Le Sang des amis s’inscrit dans une continuité thématique et formelle de mon travail. En 2005, j’ai monté Coriolan qui racontait l’invention du politique et de la République Romaine. Le Sang des amis raconte la fin de la République, épuisée par quatre guerres civiles successives et l’avènement de l’Empire. La forme épique (le mélange de scènes et de récits) qu’emploie Jean-Marie Piemme prolonge mon travail sur le théâtre-récit où on fait primer le narratif sur le dramatique en racontant une histoire avant de la jouer.


J’aime profondément l’écriture de Jean-Marie Piemme parce qu’il écrit adossé à l’Histoire (l’Histoire politique et l’Histoire du théâtre) en s’adressant au spectateur d’aujourd’hui. Avec Le Sang des amis, il vise les générations (la mienne) qui n’ont pas connu la guerre, prises dans l’illusion qu’elle ne les concerne plus.

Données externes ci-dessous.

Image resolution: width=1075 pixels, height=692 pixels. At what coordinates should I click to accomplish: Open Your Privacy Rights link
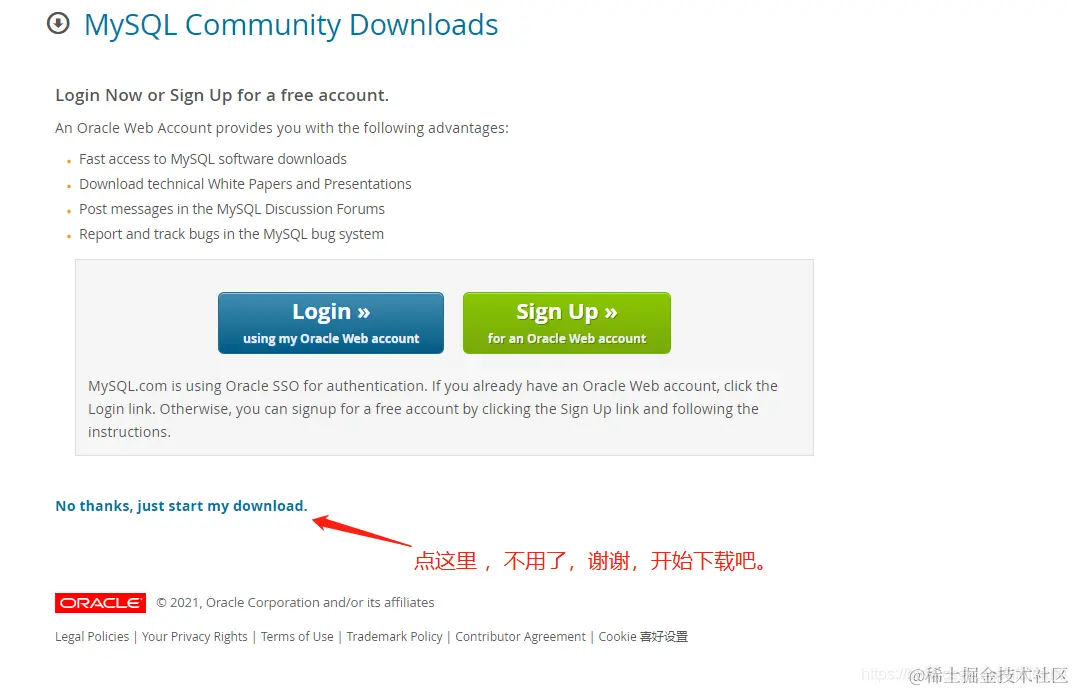[x=195, y=636]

J’habite un pays pacifié. Je connais la guerre « par contumace », par les témoignages, par les films, par la télévision. Dans un monde médiatique qui vise à estomper les contours du réel, les différences, les divisions qui pourtant nourrissent les ressentiments et font le lit de conflits à venir (en témoignent les conflits des banlieues ou le conflit entre communautés en Belgique), le théâtre de Piemme vient nous rappeler que « toute guerre civile est d’aujourd’hui » : la paix est l’exception et la guerre la règle.


Jean-Marie Piemme converse ici avec Brecht et son théâtre épique, en prenant ses distances. D’un « théâtre politique », érigé par le dramaturge allemand pour changer le monde, lui écrit sur les ruines du XXème siècle (la fin des grands récits, l’essoufflement des idéologies) et fait ici un « théâtre du politique », c'est-à-dire un théâtre qui « montre à sa façon ce que dit le politique mais il dit aussi ce que le politique ne peut pas dire » c'est-à-dire, l’impossible, la contradiction, la pulsion, la tragédie. Jean-Marie raconte des fables. Mais il les raconte par une succession d’éclats qui mêlent récits et saynètes, multipliant les points de vue sur le même objet. Jean-Marie et moi partageons un goût pour un théâtre de la reconstitution : polyphonique et éclaté, mélange de sublime et de trivial.


Jean-Marie Piemme avait écrit déjà pour moi (la Vérité) et notre dialogue avait été très fructueux. Dès que j’ai lu Le Sang des Amis, ce fût l’évidence : je monterai ce texte, pour son sujet, pour sa forme et pour le processus de travail qui allait s’en suivre. J’ai appelé Jean-Marie Piemme et nous avons entamé une conversation que nous souhaitions faire durer jusqu’à la première représentation, faisant évoluer sans cesse le texte dans un rapport étroit avec l’écriture de la mise en scène, au contact de toute l’équipe artistique. En particulier du compositeur et du sonographe qui depuis quelques années sont des collaborateurs fondamentaux dans ma recherche d’un alliage entre écriture dramatique et écriture sonore. C’est encore un point commun avec Jean-Marie : nous aimons un théâtre mélangé qui se confronte avec d’autres arts.